KUTIPAN TEKS –
┄┄┄┄┄┄┄┄┄┄┄┄┄┄┄┄┄┄┄┄

Alternatif Strategi Industri IT Indonesia

From OnnoWiki
Jump to navigation Jump to search

Catatan: Onno W. Purbo Maret 2004

Saran bagi para pembaca, sebaiknya anda jangan menganggap terlalu serius tulisan ini, karena Onno W. Purbo hanya rakyat Indonesia biasa-biasa saja, bukan pejabat negara.

Alternatif strategi yang di usulkan di sini sebetulnya dapat di jalankan tanpa dukungan dana sama sekali dari pemerintah, alias membebani Rp. 0,- APBN. Semua dapat dilakukan secara swadaya masyarakat di Indonesia, tanpa utangan Bank Dunia, ataupun IMF. Konsekuensi dari alternative strategi yang saya bahas disini akan memungkinkan 45+ juta siswa (anak muda Indonesia) berada di Internet dan bukan mustahil mengimbas 80-100 juta orang dewasa lainnya untuk ber-Internet ria. Bukan mustahil Indonesia akan menjadi negara yang tangguh di kawasan asia tenggara mengalahkan Malaysia, Singapore & Australia.

┄┄┄┄┄┄┄┄┄┄┄┄┄┄┄┄┄┄┄┄

SOAL LATIHAN –
Suntinglah bagian teks tentang strategi industri IT Indonesia, mulai dari "From OnnoWiki" dan terus hingga "bukan pejabat negara.". Tulis ulang bagian itu dengan mengganti "pejabat negara" menjadi "tokoh politik".

┄┄┄┄┄┄┄┄┄┄┄┄┄┄┄┄┄┄┄┄

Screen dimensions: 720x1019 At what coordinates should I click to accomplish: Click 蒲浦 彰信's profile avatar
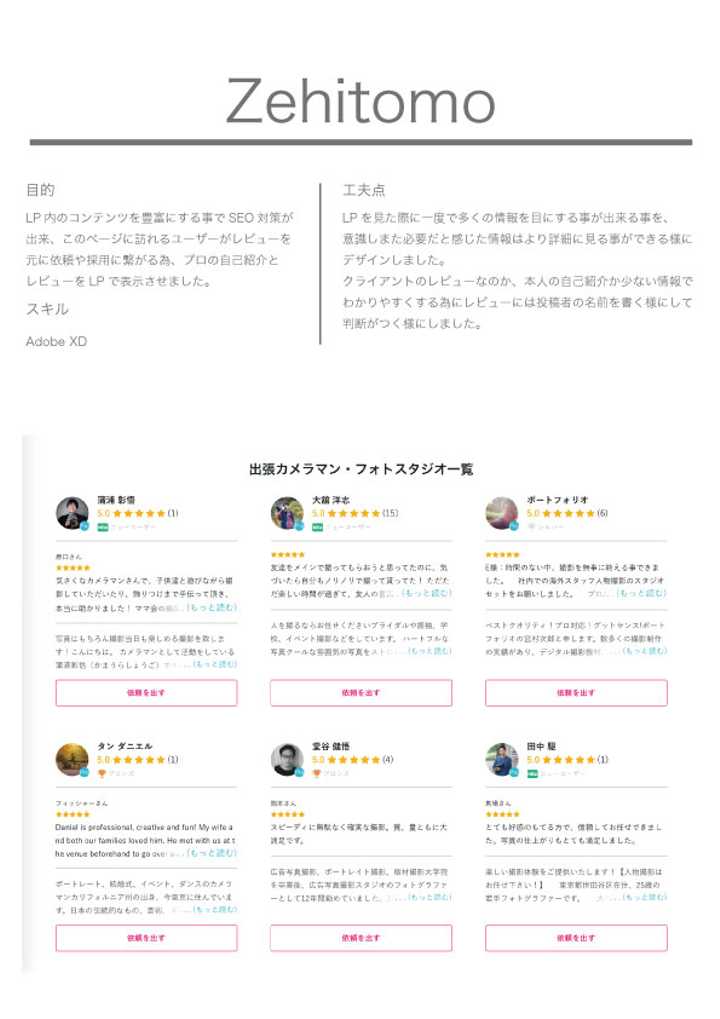[x=71, y=513]
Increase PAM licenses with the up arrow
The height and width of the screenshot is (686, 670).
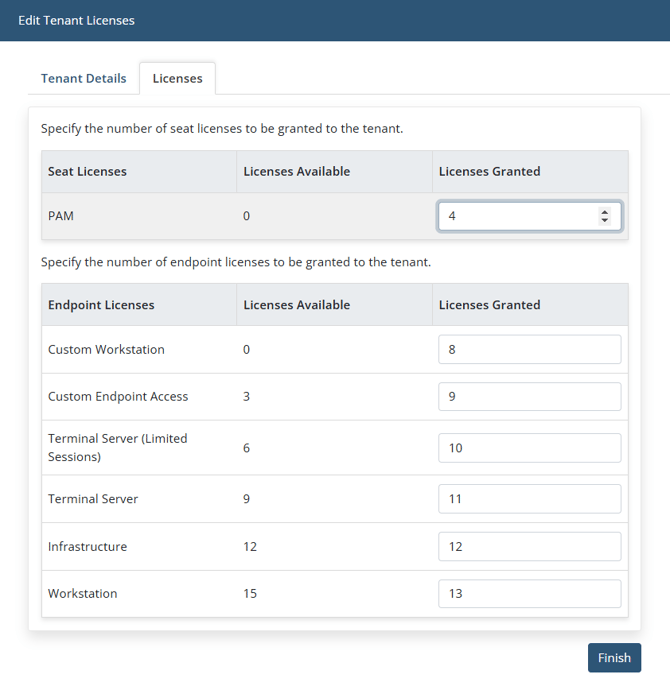click(x=604, y=212)
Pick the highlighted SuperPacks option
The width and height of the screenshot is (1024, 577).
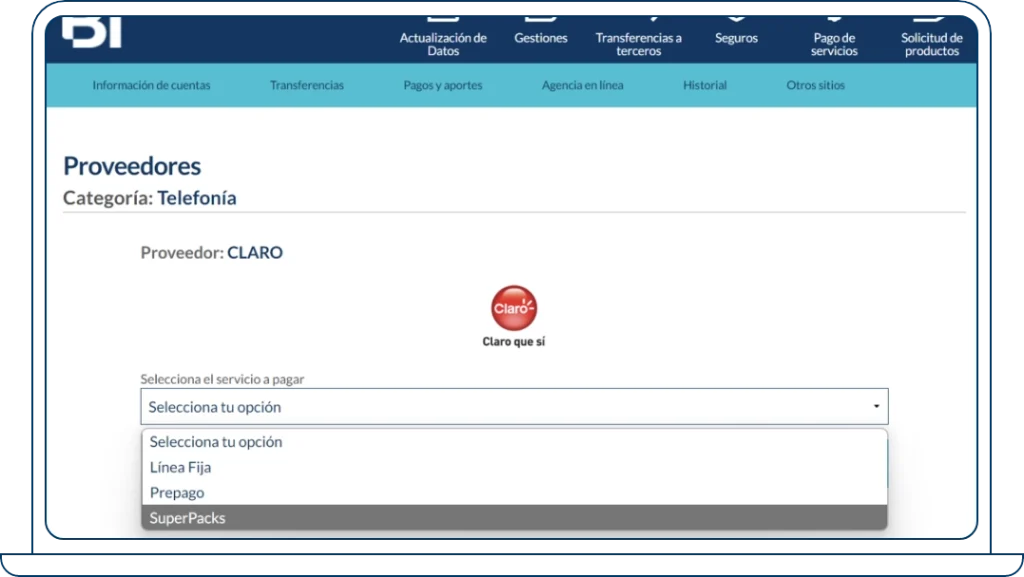tap(188, 518)
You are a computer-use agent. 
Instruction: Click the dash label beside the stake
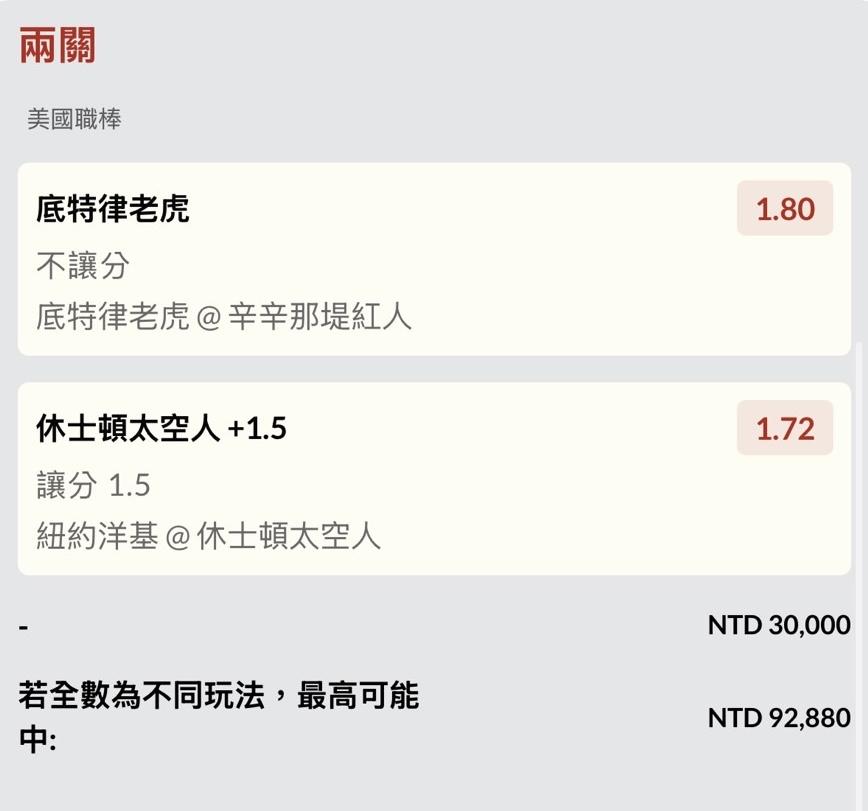click(x=24, y=627)
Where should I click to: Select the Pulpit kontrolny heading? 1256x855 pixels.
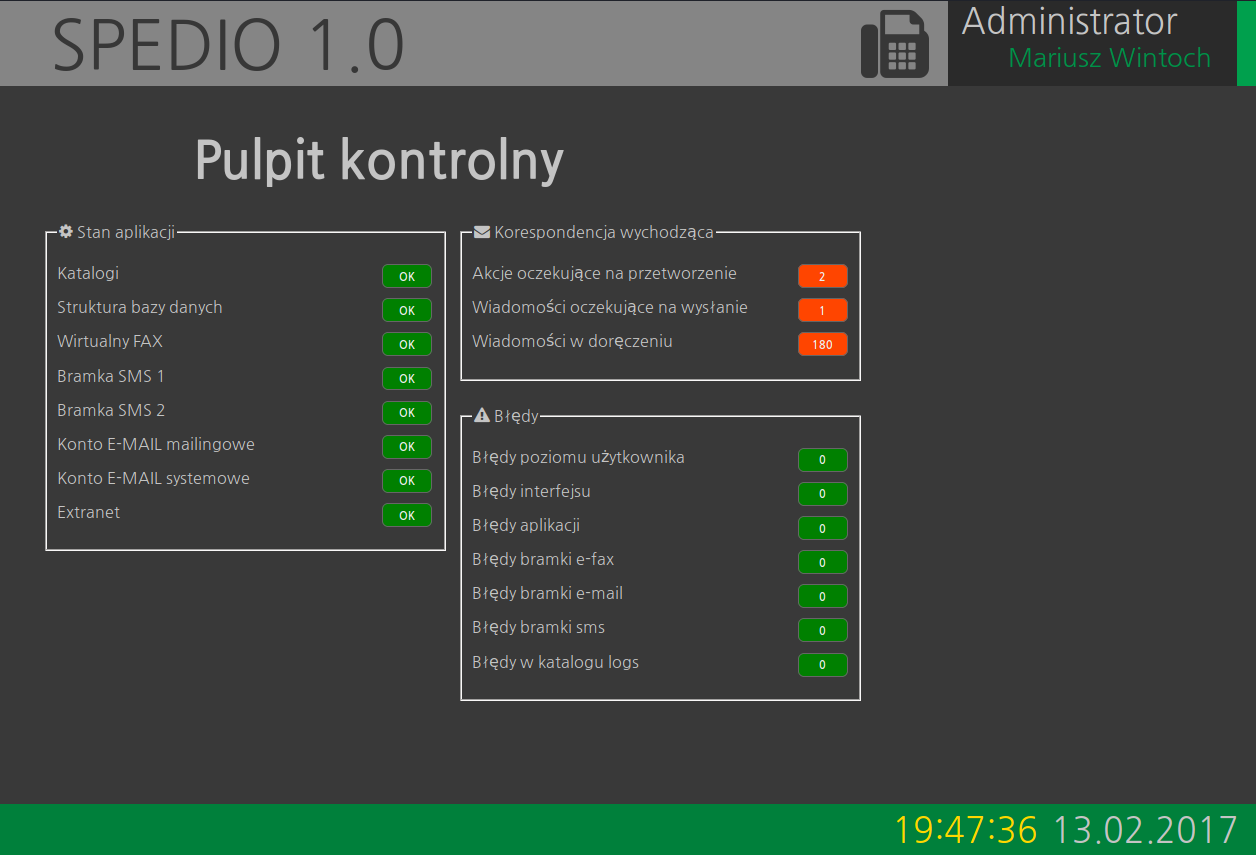(380, 159)
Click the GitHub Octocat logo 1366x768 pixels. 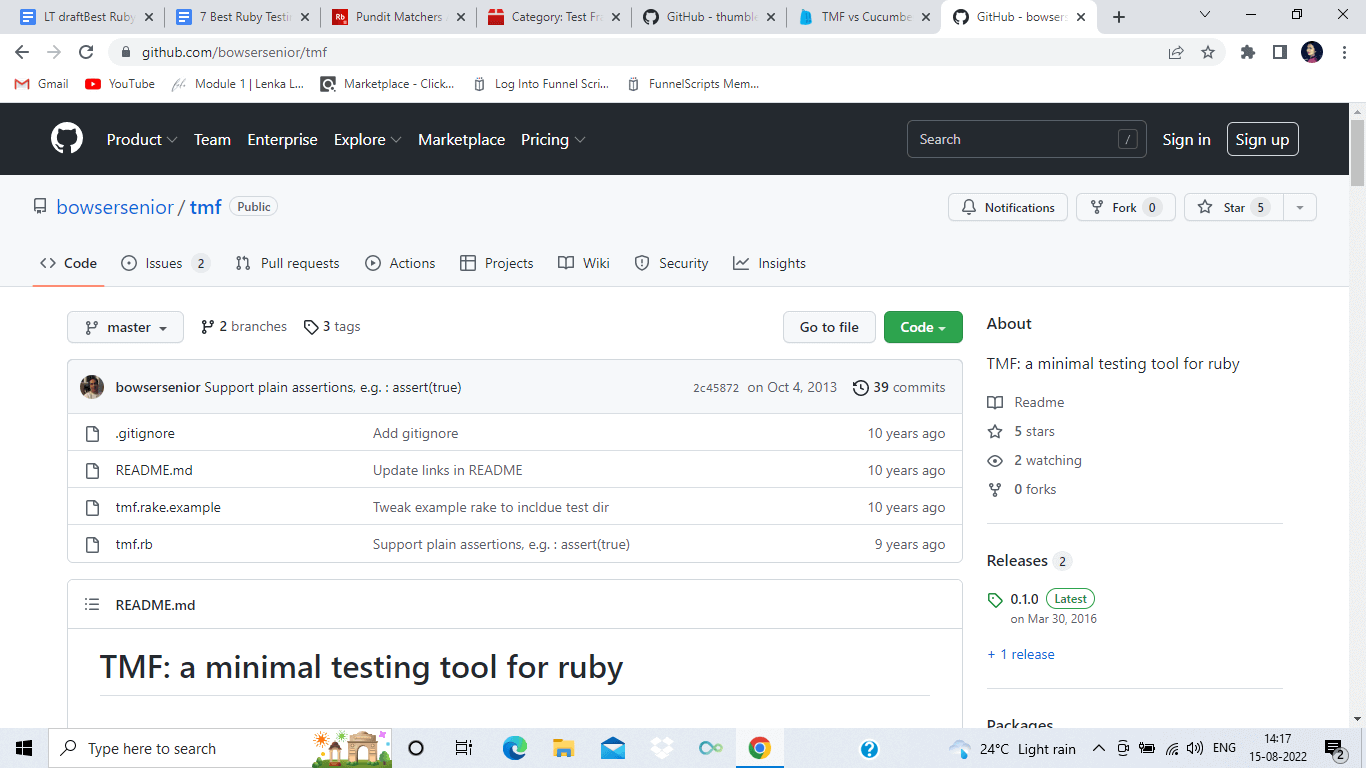pyautogui.click(x=66, y=139)
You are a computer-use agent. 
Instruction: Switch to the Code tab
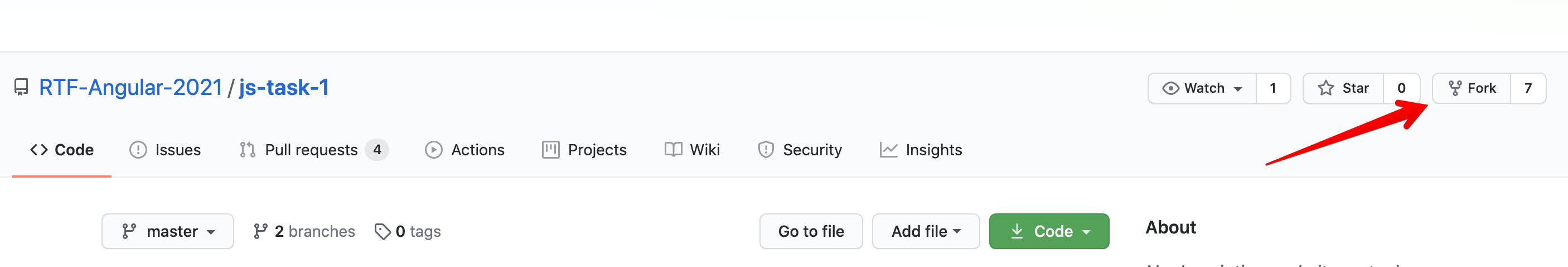pyautogui.click(x=62, y=150)
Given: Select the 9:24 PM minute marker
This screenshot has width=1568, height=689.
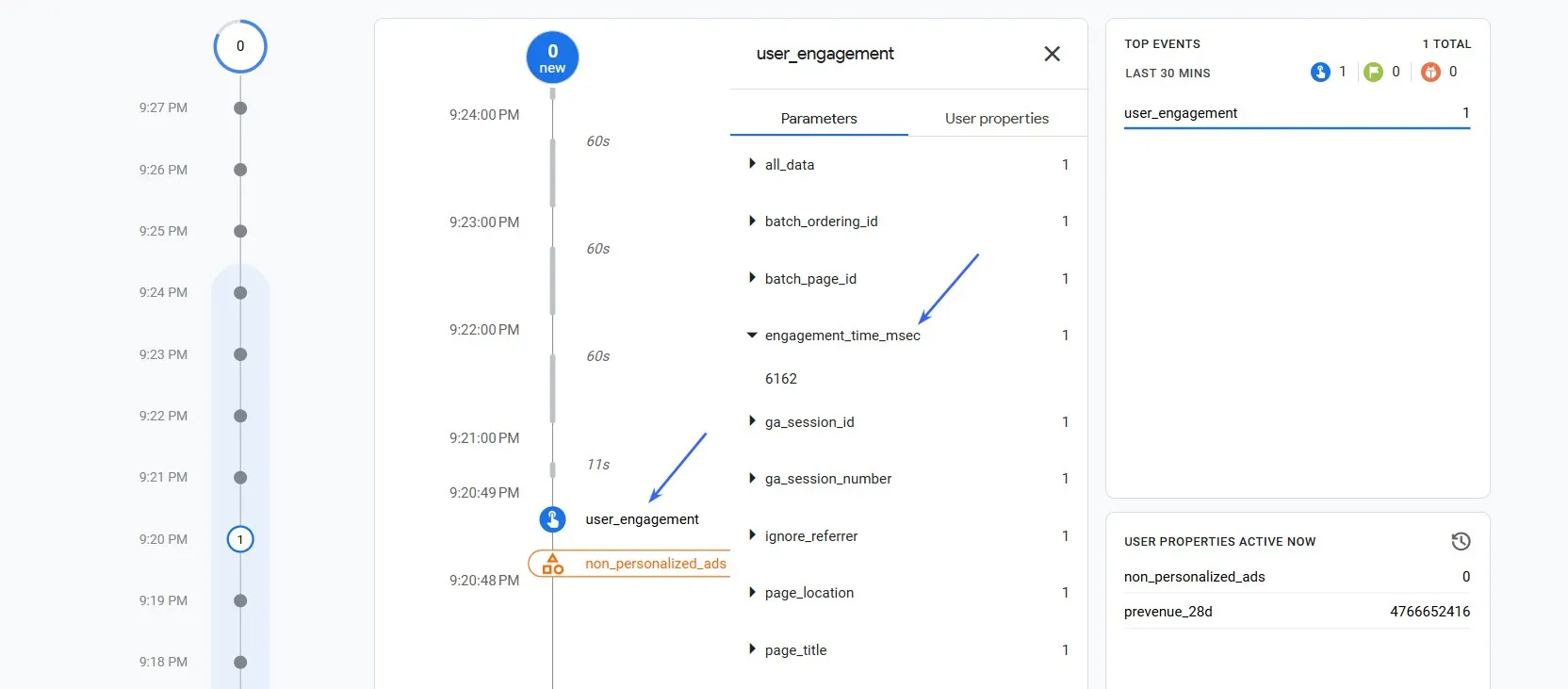Looking at the screenshot, I should (x=240, y=293).
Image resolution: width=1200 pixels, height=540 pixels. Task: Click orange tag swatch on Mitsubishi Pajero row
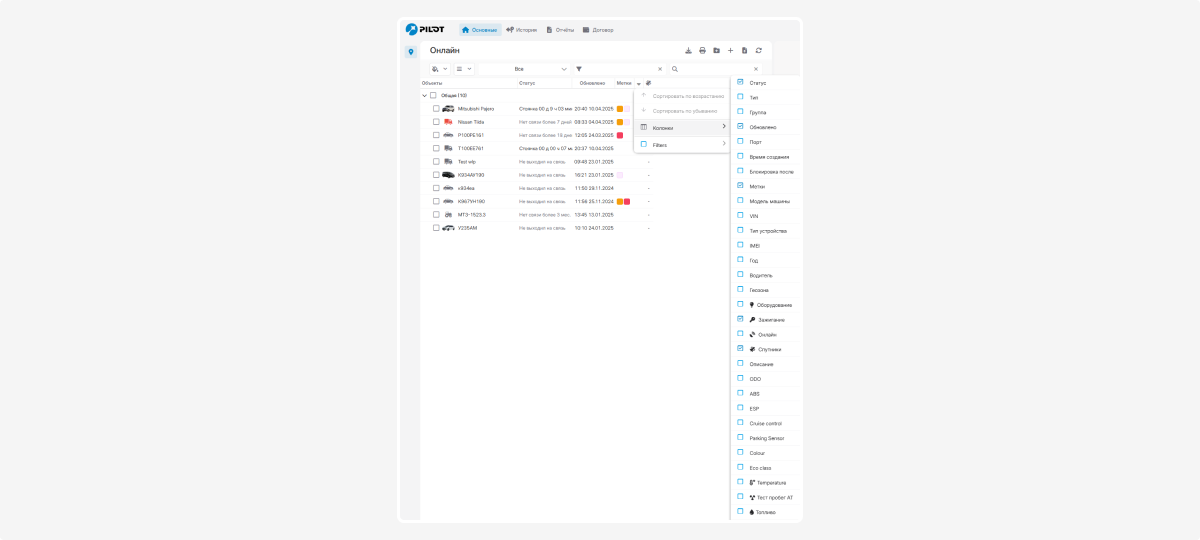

┄┄┄┄┄┄┄┄┄┄┄┄┄┄┄┄┄┄┄┄

JAWABAN LENGKAP –
From OnnoWiki
Jump to navigation Jump to search

Catatan: Onno W. Purbo Maret 2004

Saran bagi para pembaca, sebaiknya anda jangan menganggap terlalu serius tulisan ini, karena Onno W. Purbo hanya rakyat Indonesia biasa-biasa saja, bukan tokoh politik.